Gather every line in the records below that contains the string "pixels", and copy each of those lines in full. The match is case-sensitive.

SOURCE RECORDS:
=-=-=
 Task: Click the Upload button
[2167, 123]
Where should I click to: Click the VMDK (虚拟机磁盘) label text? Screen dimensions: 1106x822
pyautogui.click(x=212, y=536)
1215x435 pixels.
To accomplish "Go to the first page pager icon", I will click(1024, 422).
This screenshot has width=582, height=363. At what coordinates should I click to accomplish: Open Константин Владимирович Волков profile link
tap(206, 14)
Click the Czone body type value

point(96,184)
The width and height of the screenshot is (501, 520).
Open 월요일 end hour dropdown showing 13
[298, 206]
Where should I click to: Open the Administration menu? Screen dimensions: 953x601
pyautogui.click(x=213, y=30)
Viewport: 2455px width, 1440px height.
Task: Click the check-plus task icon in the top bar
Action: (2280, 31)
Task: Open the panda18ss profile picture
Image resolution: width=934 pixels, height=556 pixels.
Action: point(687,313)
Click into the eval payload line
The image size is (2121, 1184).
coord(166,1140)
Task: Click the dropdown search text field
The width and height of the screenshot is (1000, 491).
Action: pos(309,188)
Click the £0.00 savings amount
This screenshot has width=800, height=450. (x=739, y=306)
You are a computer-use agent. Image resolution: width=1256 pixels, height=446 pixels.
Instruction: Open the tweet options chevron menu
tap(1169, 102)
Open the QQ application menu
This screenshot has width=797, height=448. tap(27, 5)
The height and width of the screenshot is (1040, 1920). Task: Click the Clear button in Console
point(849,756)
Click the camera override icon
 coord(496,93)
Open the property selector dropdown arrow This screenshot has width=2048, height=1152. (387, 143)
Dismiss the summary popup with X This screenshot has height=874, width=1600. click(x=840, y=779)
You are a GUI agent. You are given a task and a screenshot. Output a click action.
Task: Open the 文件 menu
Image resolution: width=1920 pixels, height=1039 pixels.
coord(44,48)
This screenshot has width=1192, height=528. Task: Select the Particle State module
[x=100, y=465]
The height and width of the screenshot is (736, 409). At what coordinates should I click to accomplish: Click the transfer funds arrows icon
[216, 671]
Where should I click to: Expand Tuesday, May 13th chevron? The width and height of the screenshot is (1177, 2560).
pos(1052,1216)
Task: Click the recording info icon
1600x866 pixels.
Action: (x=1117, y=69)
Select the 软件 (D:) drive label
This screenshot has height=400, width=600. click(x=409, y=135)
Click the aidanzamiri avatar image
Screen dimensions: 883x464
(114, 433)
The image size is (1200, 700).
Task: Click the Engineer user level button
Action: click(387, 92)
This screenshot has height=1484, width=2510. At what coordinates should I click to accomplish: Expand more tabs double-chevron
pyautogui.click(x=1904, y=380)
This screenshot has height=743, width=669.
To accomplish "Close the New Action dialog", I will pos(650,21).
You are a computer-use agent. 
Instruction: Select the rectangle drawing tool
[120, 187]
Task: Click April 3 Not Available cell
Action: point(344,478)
=-=-=
WRITTEN SOLUTION:
1215x435 pixels.
Image resolution: width=934 pixels, height=556 pixels.
You are a computer-use agent. Image resolution: width=1256 pixels, height=446 pixels.
Image resolution: width=1920 pixels, height=1039 pixels.
1600x866 pixels.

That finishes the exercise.